I’m working on some code to sort software versions and it’s tricky.
Maven
Software that releases to Maven Central should follow Maven’s versioning scheme. This list is sorted by Maven’s scheme:
- 1.0.0-alpha
- 1.0.0-beta
- 1.0.0-rc1
- 1.0.0-RC2
- 1.0.0
- 1.0.0-final
- 1.0.0-delta
- 1.0.0-preview
In this scheme certain strings like “alpha”, “beta”, and “final” are special and that impacts where they sort. Strings like “delta” and “preview” are not special. Maven versions are case-insensitive.
SemVer
There’s a spec for semantic versioning at semver.org. It formalizes using version strings to express major, minor, and patch-level changes. This list is sorted by SemVer:
- 1.0.0-RC2
- 1.0.0-alpha
- 1.0.0-beta
- 1.0.0-delta
- 1.0.0-final
- 1.0.0-preview
- 1.0.0-rc1
- 1.0.0
In this scheme a version is either pre-release (with a dash) or release (without a dash). Pre-release strings use case-sensitive sorting so “RC2” comes before “rc1”!
Recommendations
Maven and SemVer schemes are surprising in their own ways, and also mutually incompatible. For the JVM ecosystem, Maven is what matters most. SemVer is handy because it specifies major/minor/patch semantics.
I use release candidates to give early-access to eager users. For these I recommend this pattern:
- 1.0.0-rc.1
- 1.0.0-rc.2
- ...
- 1.0.0
The dot after “rc” helps with sorting. Otherwise “rc10” sorts before “rc2” in SemVer because it uses string order when characters and numbers mix.
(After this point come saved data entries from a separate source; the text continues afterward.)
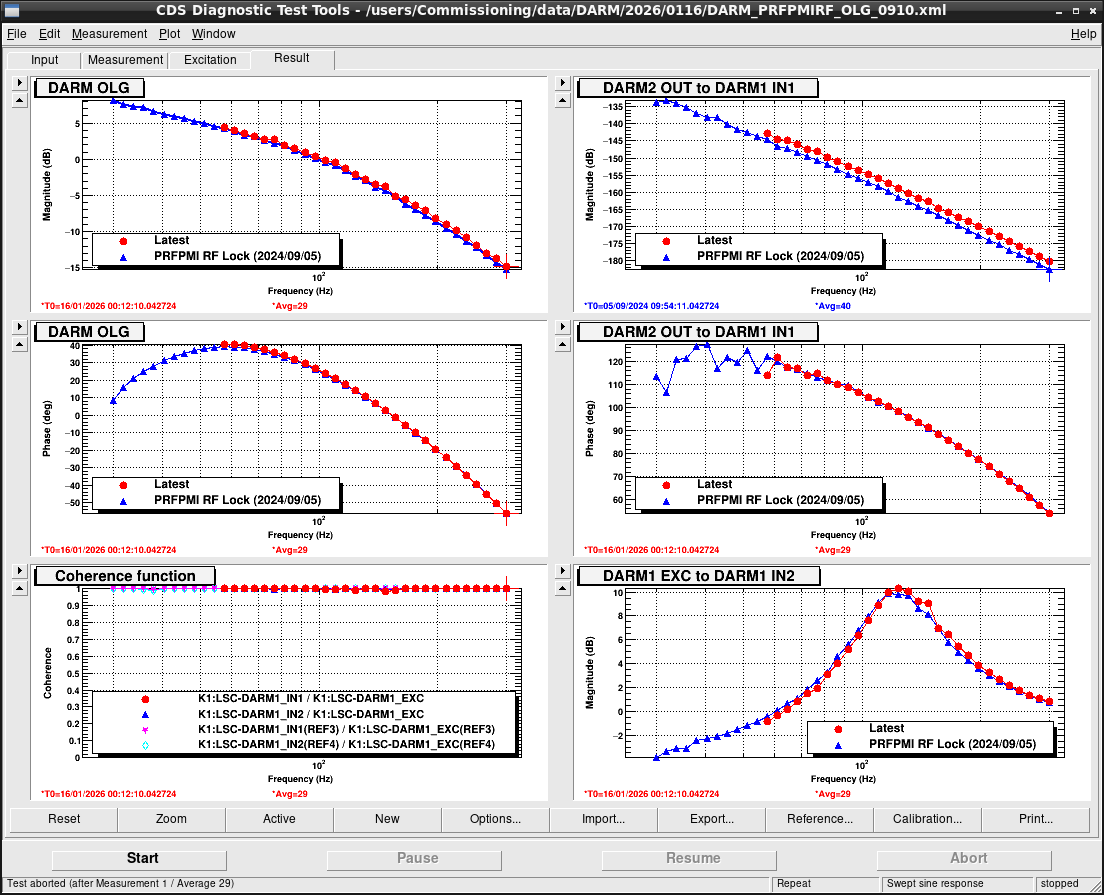Click up-arrow beside DARM2 OUT to DARM1 IN1 phase plot
This screenshot has height=895, width=1104.
[561, 344]
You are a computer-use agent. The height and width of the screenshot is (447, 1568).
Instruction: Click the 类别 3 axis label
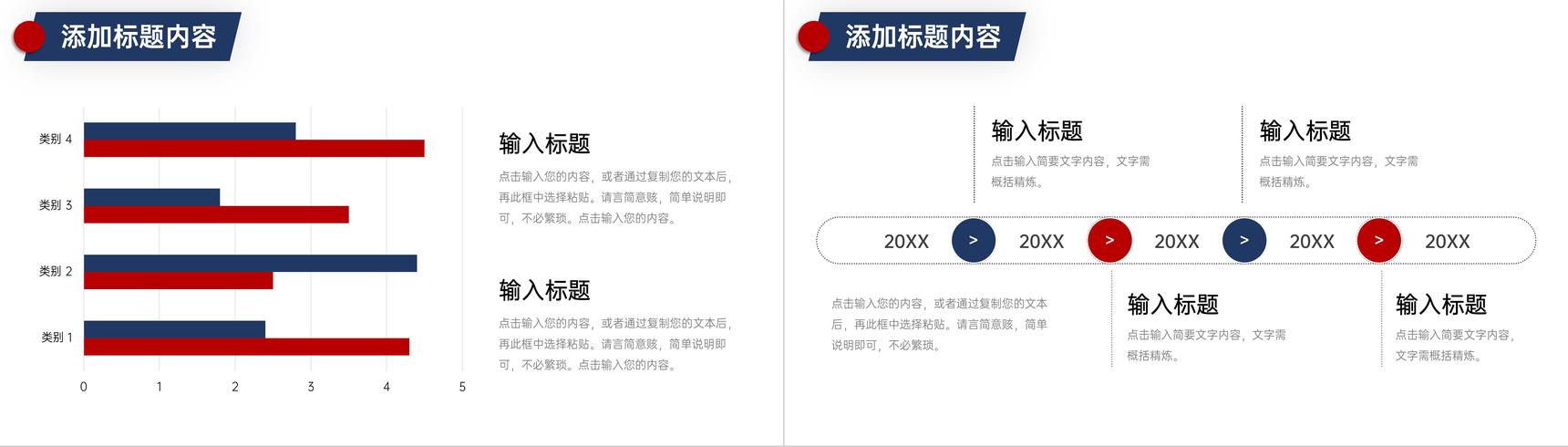(56, 205)
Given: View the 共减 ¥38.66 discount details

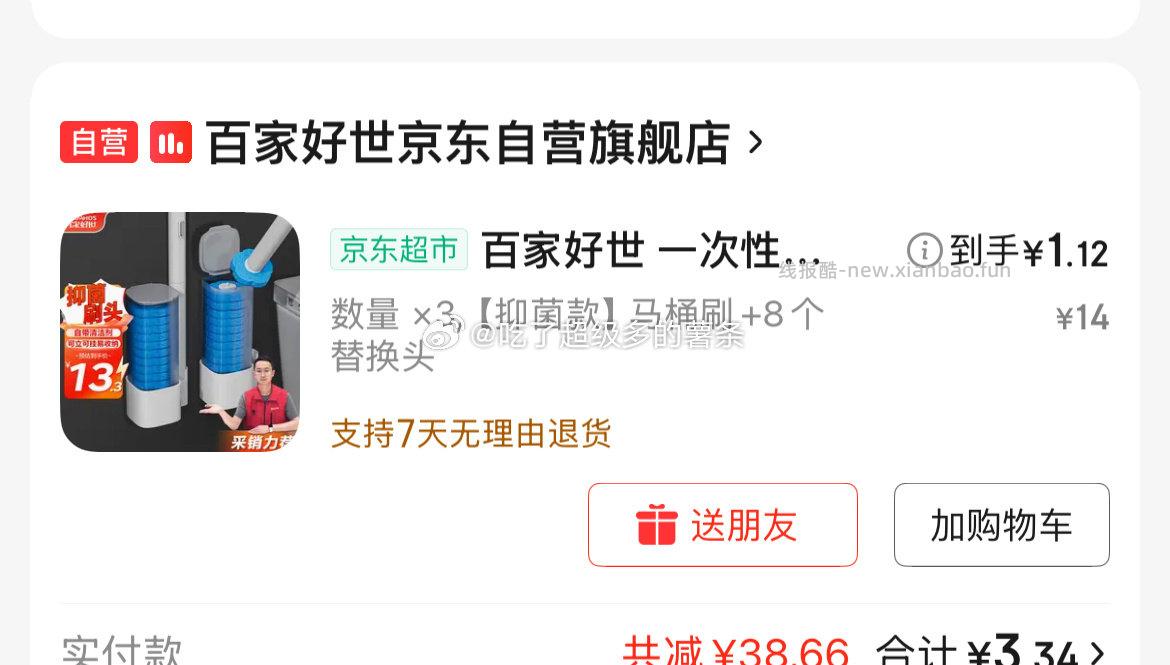Looking at the screenshot, I should (736, 650).
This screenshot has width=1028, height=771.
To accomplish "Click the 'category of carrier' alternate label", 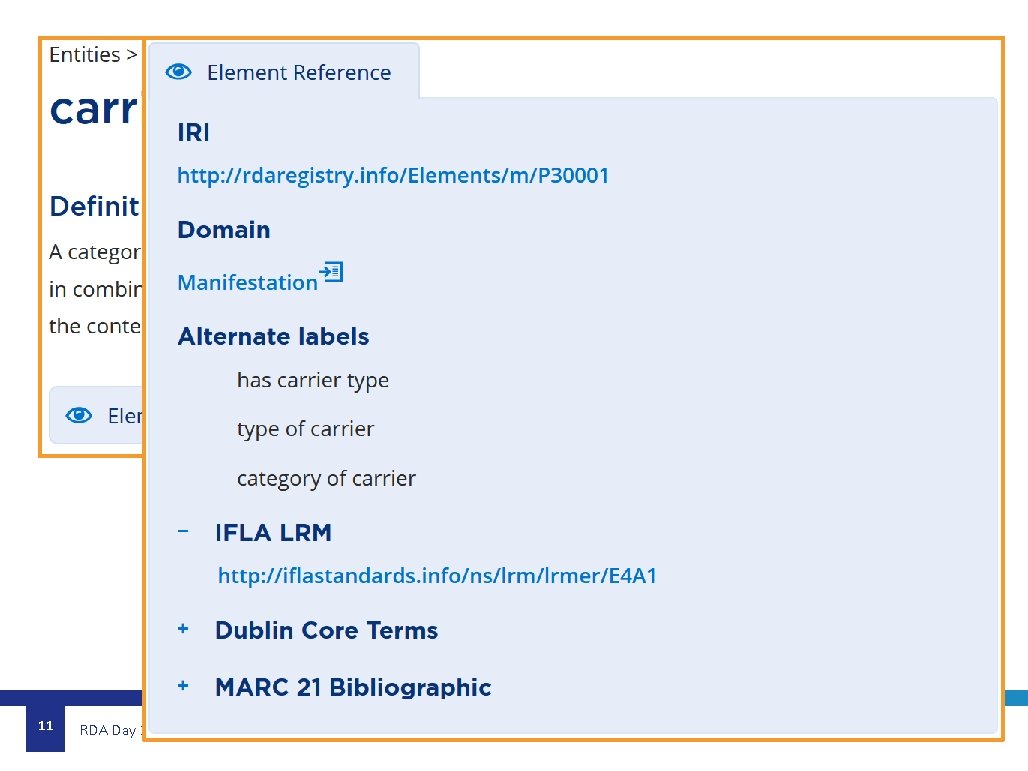I will coord(326,479).
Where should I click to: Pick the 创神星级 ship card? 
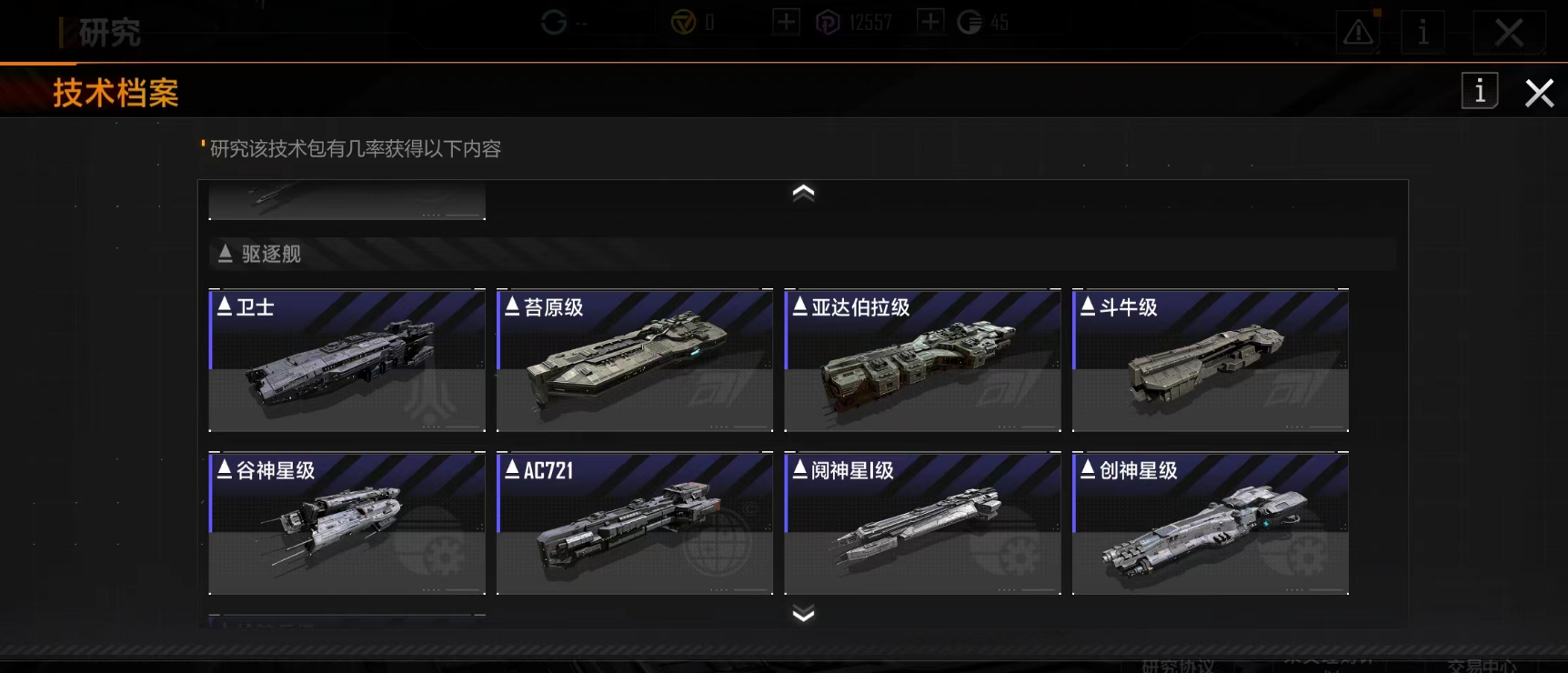pyautogui.click(x=1211, y=523)
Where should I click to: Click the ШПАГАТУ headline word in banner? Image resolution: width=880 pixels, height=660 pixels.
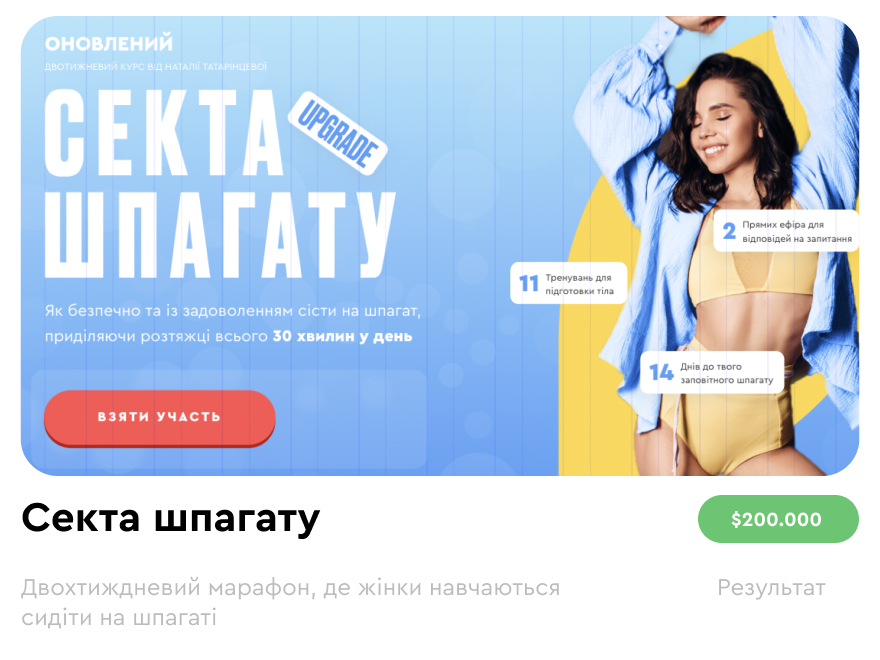220,234
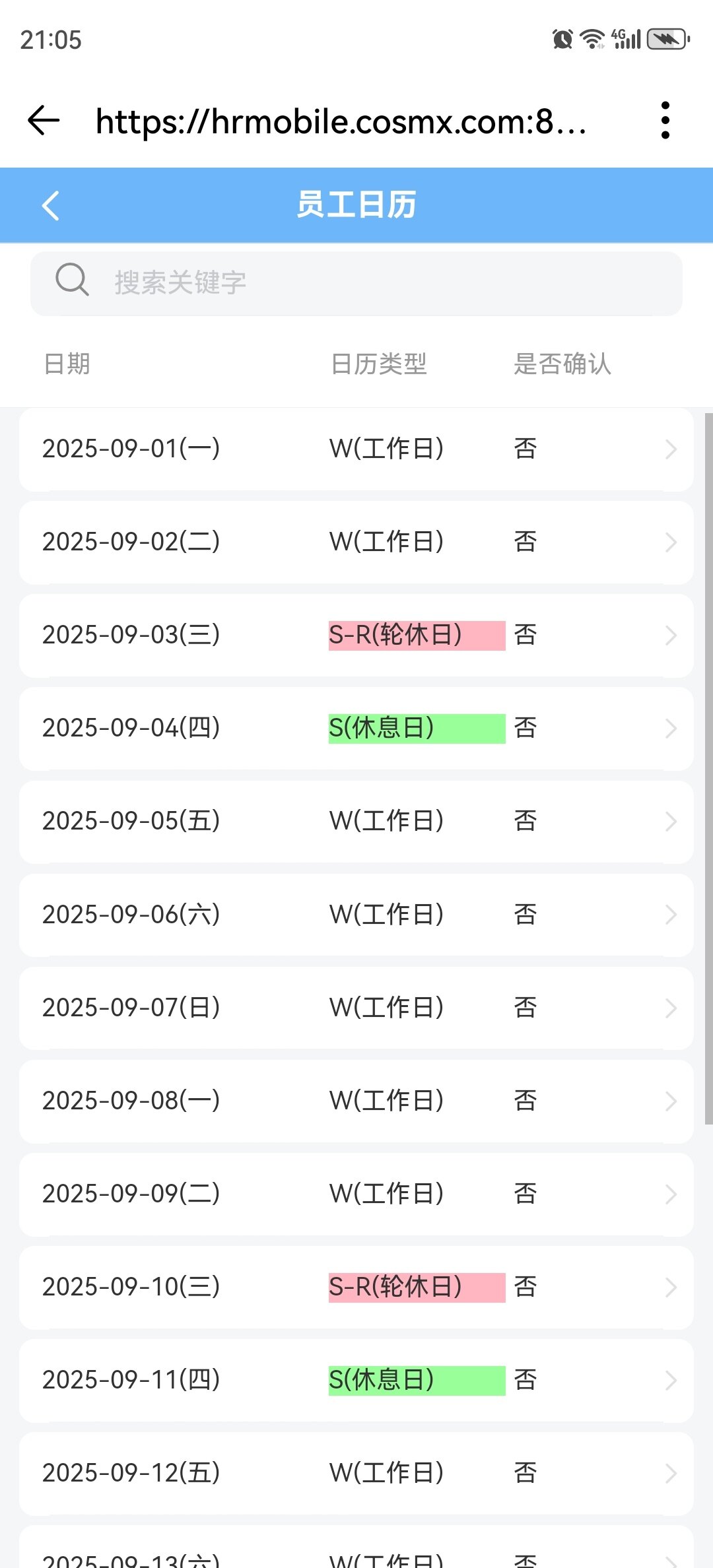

I use internal-only releases when cutting custom builds of open source projects. Here’s a version naming pattern for those:
- 1.0.0-alpha.jesse.1
- 1.0.0-alpha.jesse.2
- ...
- 1.0.0
The “alpha” string helps with sorting. Otherwise Maven believes the internal build follows the released version.
Versions are tricky because they serve competing use cases. They communicate semantics; signaling both stability and compatibility. They’re used by our tools for dependency resolution. And they’re marketing!